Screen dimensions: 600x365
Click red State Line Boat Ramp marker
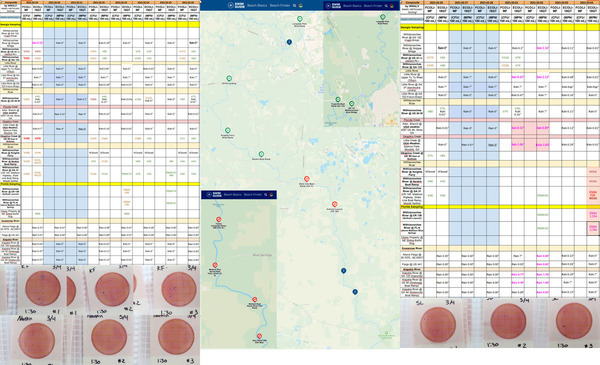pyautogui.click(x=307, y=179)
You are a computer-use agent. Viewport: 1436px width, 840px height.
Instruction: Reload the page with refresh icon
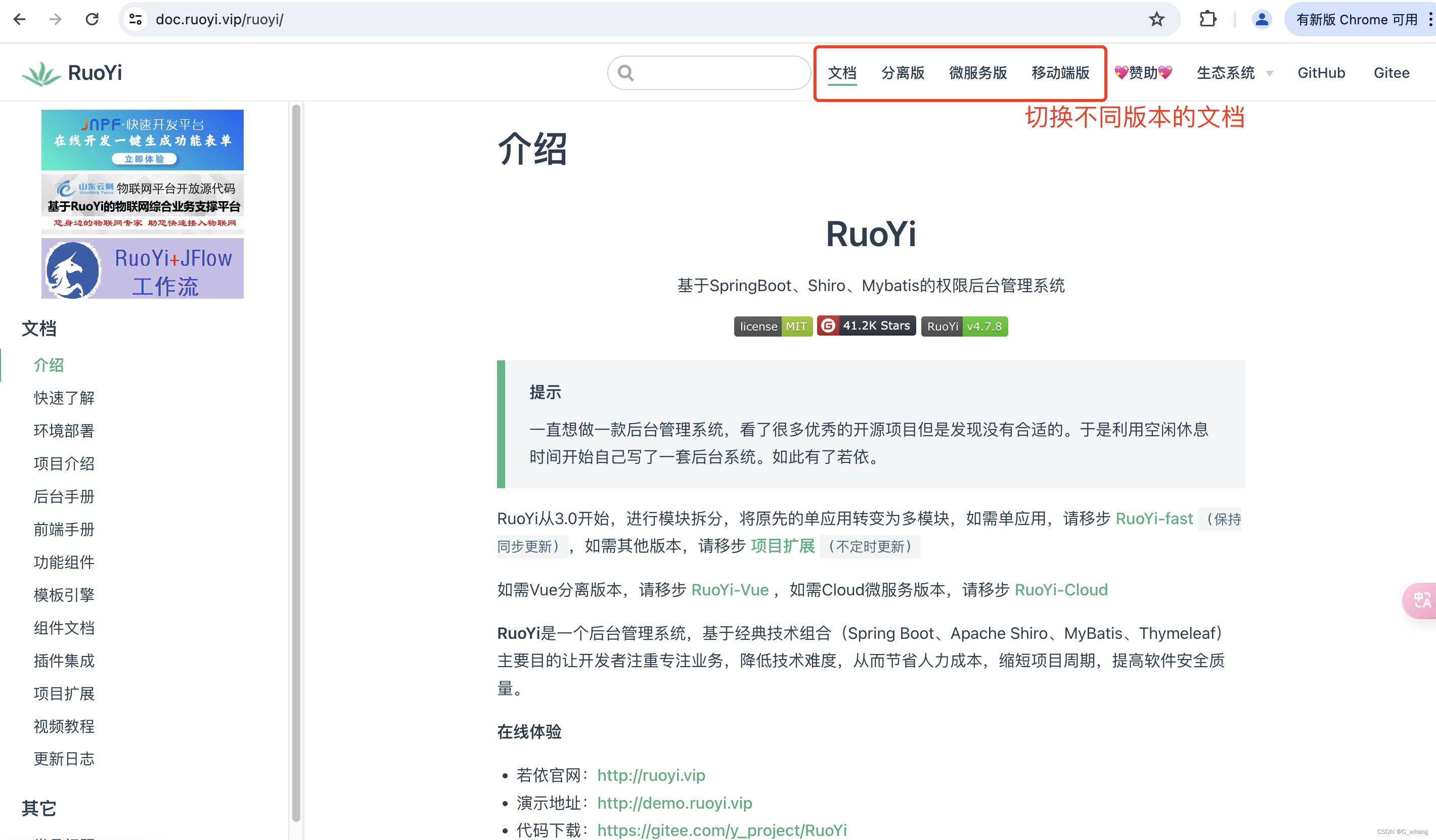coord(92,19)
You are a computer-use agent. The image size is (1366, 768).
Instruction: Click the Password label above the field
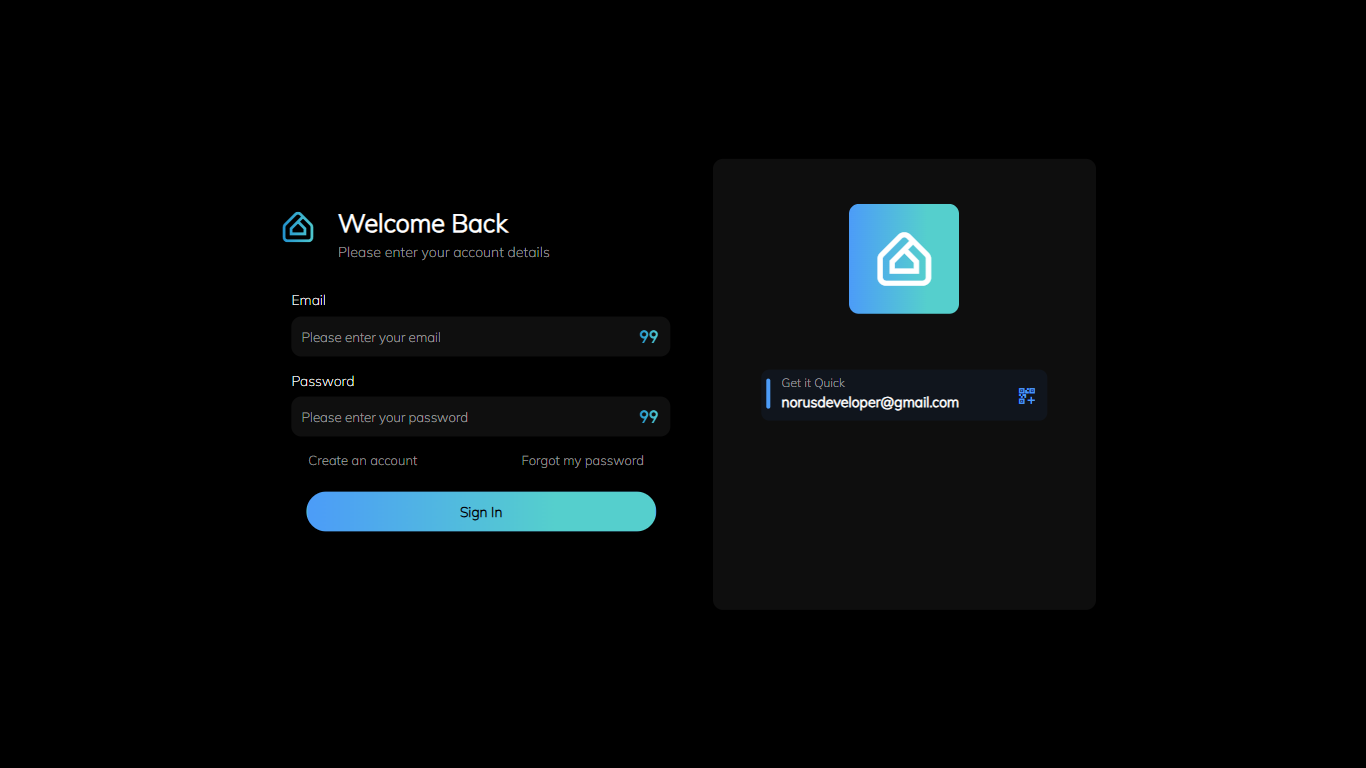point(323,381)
§ §
* 연습 과제: 위 자료를 처음부터 끝까지 한 글자도 바꾸지 말고 그대로 옮겨 적으세요. 그림은 빼고 글만 적으세요.

* 예상 결과:
Screen dimensions: 600x365
Click red State Line Boat Ramp marker
pyautogui.click(x=307, y=179)
You are a computer-use agent. Viewport: 1436px width, 840px height.
Instruction: Reload the page with refresh icon
coord(92,19)
You are a computer-use agent. The image size is (1366, 768).
Instruction: Click the Password label above the field
point(323,381)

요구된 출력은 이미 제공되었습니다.